Por Sergio Fernández. Jefe de diseño y fotografía
El acto de la selfie nos convierte en parte del momento o la situación. De alguna manera, tomarla nos hace partícipes de la acción que está ocurriendo, no solo testigos. Nos coloca dentro del cuadro, como protagonistas activos del instante.
¿Por qué nos reímos? Tal vez tenga que ver con la génesis de este gesto. La selfie nació como una forma de participar en momentos que queremos compartir, instantes de los que deseamos formar parte. Podría decirse que, en nuestros genes digitales, ya está incorporada la sonrisa como parte de ese ritual.

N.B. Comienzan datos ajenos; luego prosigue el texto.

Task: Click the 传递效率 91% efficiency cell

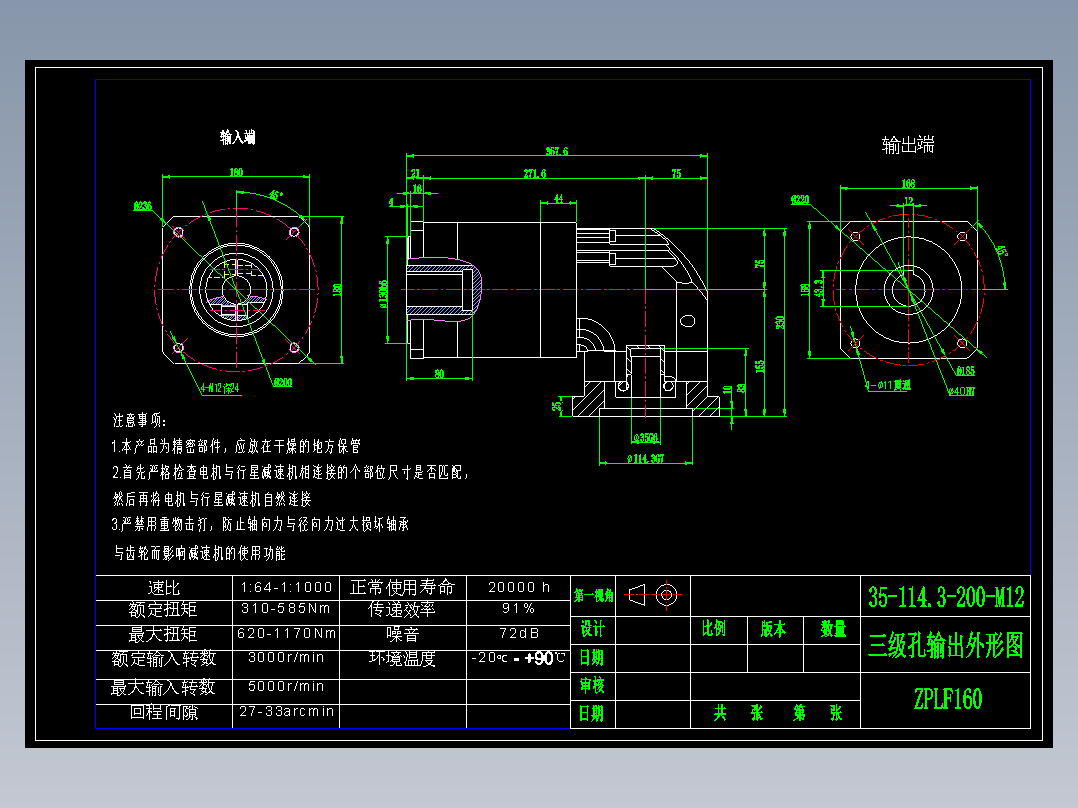Action: pos(518,611)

En este afán de testificar nuestra presencia en determinados lugares, llegamos incluso a sacarnos una selfie frente al féretro del papa Francisco, sonriendo. Una sonrisa que, quizás segundos después, se transforma en una mueca avergonzada por la torpeza del acto, por la contradicción entre el contexto solemne y la necesidad impulsiva de estar ahí, de decir: “yo estuve”.
Ese gesto espontáneo, casi mecánico e inercial —limpiar el lente de la cámara del celular, buscar la mejor luz, el mejor perfil— incluye, sin que lo decidamos del todo, la sonrisa. Aunque esa sonrisa no siempre exprese fielmente lo que estamos sintiendo, parece ser parte inevitable del guión.